The aging of neutrophils is critical for high fat diets-induced metabolic alterations

Background and Aims: Highly caloric-induced chronic metabolic alterations perpetuate constitutive hyper-activation of myeloid cells precursors. Neutrophils physiologically age during their short lifetime, after being released “fresh” from bone marrow (BM) and during their canonical activity against external invaders. We here studied how neutrophil plasticity and aging are affected by unhealthy diets, how this impacts neutrophil infiltration in inflamed metabolic tissues and the metabolic outcomes. Methods: Our experimental models were: wild-type mice (WT) on HFD and chow diet, mice with constitutively aged (CXCR4fl/flCre+) or fresh neutrophils (CXCR2fl/flCre+) (neutrophil-specific deletion of CXCR4/CXCR2 by Cre recombinase on MRP8) HFD-fed for 20 weeks, and we: immunophenotyped neutrophils and their hematopoietic progenitors in tissues, assessed their systemic metabolic response, histologically characterized their metabolic tissues. Results: HFD increased granulopoiesis in BM (1,3*104±2,6*103 vs 5,3*103±2,1*103 cells/leg, p=0,003), the number of circulating neutrophils (2,7*102±0,88*102 vs 1,39*102±0,69*102 cells/μL, p=0,012), and those homed in liver (5,4*105±2,6*105 vs 6,55*102± 7,29*102 cells/g, p<0,001) and in visceral adipose tissue (VAT) (6,7*104±2,4*104 vs 5,57±8,3 cells/g, p<0,001) in WT mice.

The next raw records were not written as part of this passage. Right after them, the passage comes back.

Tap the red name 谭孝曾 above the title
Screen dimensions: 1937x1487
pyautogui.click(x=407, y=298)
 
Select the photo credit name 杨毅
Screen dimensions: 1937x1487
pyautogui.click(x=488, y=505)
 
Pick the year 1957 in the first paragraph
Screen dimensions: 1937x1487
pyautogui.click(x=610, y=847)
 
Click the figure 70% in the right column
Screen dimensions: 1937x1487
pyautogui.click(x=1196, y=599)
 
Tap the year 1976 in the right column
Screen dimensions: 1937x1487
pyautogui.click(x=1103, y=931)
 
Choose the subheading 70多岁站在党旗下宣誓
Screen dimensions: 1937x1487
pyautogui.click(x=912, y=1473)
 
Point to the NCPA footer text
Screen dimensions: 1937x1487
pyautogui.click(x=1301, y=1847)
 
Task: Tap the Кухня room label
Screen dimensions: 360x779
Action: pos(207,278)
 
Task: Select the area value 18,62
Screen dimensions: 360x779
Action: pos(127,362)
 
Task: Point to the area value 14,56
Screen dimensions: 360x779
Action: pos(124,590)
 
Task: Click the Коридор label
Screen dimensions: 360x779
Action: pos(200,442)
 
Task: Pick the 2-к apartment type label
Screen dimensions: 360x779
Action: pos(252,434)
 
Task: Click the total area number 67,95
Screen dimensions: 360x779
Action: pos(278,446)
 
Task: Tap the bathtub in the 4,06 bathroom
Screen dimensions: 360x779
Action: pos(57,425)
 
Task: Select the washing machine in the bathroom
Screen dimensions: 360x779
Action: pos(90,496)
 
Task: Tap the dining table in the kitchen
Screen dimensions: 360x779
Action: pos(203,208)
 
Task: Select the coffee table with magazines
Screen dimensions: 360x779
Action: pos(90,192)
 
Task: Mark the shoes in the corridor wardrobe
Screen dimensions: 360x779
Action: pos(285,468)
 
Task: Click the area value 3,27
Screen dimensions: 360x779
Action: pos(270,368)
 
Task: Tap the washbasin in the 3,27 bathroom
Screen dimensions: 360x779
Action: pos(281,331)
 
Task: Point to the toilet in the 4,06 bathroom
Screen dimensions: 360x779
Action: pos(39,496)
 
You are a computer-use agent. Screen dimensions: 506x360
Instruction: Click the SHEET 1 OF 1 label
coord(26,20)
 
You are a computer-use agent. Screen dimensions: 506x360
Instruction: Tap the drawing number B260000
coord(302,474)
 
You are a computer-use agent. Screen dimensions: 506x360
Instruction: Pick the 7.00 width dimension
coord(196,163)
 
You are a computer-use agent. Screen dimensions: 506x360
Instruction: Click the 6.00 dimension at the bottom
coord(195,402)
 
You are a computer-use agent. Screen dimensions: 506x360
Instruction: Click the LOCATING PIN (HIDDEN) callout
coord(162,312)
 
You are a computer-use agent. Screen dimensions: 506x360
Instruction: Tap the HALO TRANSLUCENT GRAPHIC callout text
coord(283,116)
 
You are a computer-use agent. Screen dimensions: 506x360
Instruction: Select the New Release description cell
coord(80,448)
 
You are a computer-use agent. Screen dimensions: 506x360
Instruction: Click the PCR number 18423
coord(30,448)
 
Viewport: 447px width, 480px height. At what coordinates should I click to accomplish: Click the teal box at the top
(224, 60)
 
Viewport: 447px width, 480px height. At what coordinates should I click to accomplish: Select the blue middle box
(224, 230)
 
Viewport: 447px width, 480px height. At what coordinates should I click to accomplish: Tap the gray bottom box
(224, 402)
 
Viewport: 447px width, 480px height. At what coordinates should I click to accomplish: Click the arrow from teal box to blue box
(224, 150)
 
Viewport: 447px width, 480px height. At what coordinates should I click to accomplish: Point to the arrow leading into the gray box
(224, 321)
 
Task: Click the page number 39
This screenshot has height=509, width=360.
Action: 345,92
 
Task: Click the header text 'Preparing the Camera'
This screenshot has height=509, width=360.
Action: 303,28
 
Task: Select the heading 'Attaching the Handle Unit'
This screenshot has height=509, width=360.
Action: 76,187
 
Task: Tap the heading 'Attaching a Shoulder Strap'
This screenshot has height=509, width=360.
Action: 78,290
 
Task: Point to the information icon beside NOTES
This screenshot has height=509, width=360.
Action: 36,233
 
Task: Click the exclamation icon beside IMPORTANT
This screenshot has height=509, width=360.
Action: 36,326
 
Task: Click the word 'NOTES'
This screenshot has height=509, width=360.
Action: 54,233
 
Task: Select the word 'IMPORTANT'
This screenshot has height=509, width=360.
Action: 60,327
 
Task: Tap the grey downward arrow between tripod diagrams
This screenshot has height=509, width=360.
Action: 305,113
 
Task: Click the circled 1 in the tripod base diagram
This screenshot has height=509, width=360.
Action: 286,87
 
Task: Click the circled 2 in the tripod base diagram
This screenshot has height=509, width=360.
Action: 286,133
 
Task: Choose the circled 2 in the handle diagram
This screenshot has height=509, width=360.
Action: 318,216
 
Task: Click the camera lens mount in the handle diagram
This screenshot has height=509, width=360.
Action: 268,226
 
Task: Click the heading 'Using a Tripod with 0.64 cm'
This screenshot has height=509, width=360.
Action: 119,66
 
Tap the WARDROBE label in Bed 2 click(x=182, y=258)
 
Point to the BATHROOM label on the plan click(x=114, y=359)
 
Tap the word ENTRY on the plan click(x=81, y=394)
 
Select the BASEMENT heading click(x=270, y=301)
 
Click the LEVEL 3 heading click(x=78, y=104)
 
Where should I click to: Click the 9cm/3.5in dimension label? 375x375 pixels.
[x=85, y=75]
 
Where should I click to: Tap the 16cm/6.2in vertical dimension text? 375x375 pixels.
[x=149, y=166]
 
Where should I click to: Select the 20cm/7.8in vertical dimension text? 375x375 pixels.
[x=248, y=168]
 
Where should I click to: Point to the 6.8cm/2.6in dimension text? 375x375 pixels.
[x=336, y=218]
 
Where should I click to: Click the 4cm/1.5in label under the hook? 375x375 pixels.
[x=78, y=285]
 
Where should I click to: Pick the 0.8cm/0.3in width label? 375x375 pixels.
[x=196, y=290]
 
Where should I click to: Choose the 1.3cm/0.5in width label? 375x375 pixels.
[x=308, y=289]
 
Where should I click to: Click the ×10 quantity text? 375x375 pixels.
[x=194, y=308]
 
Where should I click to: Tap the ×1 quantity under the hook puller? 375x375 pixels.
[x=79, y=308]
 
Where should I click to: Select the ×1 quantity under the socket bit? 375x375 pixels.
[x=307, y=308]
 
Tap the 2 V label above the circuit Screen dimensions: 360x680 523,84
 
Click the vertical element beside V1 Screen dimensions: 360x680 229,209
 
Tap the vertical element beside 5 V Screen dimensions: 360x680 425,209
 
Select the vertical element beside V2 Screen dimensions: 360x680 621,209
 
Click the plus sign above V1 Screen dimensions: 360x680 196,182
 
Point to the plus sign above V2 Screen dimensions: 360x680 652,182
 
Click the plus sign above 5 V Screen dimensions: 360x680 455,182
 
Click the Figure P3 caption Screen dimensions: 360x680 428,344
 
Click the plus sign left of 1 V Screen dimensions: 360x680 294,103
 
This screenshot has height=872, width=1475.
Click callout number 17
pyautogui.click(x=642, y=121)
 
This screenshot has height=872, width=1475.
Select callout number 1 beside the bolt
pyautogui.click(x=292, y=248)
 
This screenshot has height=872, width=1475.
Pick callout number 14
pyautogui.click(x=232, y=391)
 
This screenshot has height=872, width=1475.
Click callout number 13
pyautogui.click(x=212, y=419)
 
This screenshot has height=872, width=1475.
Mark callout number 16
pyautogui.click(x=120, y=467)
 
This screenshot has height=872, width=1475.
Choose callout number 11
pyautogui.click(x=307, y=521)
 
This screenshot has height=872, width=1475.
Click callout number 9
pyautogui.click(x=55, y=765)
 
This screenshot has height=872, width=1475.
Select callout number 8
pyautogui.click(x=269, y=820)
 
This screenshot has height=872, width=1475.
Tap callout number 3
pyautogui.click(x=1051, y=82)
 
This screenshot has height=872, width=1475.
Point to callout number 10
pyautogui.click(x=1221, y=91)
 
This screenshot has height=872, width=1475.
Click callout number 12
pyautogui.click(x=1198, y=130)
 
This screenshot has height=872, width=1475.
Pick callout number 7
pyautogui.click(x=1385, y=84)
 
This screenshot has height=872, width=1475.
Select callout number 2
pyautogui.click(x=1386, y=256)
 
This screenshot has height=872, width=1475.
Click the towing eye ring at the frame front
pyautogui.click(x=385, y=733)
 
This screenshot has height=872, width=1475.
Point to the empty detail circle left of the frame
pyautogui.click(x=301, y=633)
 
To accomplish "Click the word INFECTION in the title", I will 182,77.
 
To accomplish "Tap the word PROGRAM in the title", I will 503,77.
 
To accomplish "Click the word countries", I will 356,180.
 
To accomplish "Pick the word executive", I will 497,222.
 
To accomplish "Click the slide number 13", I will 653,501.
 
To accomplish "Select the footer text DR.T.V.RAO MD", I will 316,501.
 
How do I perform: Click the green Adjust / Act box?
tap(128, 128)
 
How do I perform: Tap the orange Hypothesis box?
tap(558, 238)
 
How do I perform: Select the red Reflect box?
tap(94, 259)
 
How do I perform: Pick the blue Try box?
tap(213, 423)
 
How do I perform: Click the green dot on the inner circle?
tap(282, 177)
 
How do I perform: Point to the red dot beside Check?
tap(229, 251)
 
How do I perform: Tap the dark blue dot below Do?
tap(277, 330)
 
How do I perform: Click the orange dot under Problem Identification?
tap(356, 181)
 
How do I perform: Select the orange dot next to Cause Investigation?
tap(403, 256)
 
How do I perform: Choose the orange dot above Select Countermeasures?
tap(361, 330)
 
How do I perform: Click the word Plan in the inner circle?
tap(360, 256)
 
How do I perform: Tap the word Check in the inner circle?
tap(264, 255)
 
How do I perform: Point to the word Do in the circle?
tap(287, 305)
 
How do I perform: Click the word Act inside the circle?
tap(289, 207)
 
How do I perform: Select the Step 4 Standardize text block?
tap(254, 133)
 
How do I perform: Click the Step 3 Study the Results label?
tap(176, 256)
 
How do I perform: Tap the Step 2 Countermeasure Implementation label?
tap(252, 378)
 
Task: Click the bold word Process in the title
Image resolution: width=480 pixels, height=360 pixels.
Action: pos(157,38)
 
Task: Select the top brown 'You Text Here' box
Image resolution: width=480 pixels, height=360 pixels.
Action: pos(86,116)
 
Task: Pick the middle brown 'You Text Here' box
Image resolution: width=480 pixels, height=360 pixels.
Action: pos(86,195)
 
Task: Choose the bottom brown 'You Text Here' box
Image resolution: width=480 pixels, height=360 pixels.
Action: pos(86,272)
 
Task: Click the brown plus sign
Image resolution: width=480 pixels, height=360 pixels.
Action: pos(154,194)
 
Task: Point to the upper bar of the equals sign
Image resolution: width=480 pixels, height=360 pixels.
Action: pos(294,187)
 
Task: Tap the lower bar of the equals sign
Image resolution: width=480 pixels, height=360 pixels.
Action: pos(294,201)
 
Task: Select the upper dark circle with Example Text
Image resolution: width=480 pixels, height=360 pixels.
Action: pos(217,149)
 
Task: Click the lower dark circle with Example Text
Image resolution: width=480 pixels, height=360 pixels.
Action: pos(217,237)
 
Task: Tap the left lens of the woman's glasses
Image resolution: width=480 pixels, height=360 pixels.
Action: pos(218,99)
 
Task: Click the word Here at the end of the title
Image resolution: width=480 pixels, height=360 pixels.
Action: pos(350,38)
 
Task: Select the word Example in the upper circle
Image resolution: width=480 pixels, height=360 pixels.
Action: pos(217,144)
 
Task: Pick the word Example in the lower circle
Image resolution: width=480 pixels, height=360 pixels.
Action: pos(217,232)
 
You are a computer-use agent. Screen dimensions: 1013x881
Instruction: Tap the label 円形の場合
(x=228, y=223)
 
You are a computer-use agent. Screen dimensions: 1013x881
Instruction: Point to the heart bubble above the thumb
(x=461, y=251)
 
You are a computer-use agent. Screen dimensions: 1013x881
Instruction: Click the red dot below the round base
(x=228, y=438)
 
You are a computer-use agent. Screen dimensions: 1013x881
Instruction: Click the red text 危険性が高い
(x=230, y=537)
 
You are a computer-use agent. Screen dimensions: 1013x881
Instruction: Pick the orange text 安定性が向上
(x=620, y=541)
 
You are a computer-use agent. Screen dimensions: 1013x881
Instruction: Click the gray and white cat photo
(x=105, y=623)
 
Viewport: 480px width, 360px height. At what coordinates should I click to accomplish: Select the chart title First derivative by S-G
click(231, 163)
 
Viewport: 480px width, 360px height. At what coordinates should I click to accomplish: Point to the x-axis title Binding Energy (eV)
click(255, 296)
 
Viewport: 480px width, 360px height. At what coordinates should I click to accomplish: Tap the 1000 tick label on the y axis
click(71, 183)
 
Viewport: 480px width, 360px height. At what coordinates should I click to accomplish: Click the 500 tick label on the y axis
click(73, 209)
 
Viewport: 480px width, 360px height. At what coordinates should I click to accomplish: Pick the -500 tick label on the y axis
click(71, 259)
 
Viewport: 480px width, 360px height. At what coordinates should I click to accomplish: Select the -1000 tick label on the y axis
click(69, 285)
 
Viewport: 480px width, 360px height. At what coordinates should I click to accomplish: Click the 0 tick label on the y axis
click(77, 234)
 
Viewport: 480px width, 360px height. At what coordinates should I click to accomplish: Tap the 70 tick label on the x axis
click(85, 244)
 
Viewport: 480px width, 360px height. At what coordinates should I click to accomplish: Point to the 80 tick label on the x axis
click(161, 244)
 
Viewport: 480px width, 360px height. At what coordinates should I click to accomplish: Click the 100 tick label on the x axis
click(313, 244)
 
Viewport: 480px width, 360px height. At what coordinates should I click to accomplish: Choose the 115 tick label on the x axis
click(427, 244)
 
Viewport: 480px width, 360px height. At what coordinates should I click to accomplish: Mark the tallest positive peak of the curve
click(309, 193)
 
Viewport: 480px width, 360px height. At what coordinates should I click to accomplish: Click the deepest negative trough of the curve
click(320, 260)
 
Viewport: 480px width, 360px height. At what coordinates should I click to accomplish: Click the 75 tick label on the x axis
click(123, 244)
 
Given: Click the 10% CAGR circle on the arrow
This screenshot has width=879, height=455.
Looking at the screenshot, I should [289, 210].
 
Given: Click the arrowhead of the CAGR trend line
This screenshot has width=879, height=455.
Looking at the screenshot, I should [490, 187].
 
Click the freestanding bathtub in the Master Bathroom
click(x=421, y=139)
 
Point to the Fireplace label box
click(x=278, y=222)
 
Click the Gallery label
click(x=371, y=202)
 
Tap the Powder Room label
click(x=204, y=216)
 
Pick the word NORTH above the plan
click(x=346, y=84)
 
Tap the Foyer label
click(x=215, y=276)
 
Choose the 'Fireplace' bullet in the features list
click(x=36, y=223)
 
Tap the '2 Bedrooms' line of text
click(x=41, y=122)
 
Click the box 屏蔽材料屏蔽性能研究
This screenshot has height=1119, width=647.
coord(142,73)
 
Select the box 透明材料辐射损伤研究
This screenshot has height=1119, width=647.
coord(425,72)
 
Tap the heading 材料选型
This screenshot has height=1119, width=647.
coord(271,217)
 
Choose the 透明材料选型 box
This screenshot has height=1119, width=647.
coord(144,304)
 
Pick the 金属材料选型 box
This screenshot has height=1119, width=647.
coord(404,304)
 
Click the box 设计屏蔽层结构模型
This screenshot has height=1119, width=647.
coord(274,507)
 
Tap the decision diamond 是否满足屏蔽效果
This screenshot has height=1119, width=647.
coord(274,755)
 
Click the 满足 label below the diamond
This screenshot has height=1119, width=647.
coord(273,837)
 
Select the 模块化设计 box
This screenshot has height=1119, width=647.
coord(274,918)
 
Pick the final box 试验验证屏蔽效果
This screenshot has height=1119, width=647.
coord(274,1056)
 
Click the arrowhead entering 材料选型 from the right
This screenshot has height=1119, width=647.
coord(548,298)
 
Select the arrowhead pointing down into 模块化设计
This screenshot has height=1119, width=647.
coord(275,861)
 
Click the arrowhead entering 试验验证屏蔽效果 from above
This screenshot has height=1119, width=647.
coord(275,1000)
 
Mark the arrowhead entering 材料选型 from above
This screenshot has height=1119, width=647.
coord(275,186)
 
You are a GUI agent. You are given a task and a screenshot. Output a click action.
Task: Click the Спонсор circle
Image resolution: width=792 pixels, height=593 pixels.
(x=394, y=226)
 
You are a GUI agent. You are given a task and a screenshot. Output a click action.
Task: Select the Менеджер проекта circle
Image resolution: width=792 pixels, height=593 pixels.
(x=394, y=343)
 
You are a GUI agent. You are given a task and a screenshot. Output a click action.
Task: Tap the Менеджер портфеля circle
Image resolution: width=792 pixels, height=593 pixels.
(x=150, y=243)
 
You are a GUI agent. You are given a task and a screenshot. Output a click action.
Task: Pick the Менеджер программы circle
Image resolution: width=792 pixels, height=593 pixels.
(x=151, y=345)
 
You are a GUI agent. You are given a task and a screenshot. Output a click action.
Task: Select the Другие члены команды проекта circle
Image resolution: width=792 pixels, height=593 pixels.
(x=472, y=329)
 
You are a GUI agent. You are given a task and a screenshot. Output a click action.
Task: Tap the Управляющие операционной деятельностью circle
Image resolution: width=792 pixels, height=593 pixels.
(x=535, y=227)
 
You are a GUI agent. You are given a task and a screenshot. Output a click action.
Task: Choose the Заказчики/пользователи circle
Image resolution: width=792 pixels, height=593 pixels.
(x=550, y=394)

Besides, CXCR2fl/flCre+ neutrophils infiltrated less in liver (2,5*105±3,3*105 vs 1,3*106±6,5*105 cells/g, p=0,006), and in VAT (2,5*104± 1,1*104 vs 1,8*105± 1,0*105cells/g, p=0,043) versus CXCR4fl/flCre+. Metabolically, these different profiles resulted into more hepatic steatosis and accumulation of inflammatory macrophages (M1) in VAT of CXCR4fl/flCre+ versus CXCR2fl/flCre+, while CXCR2fl/flCre+ were less obese, displayed less hepatic steatosis and showed greater reduction of glycaemia after insulin administration versus WT (glycaemia decrease after insulin -152,52± 31,35 vs -48,6± 43,76 iAUC, p=0,002). Conclusions: The aging of neutrophils could contribute to the development of HFD-induced metabolic alterations.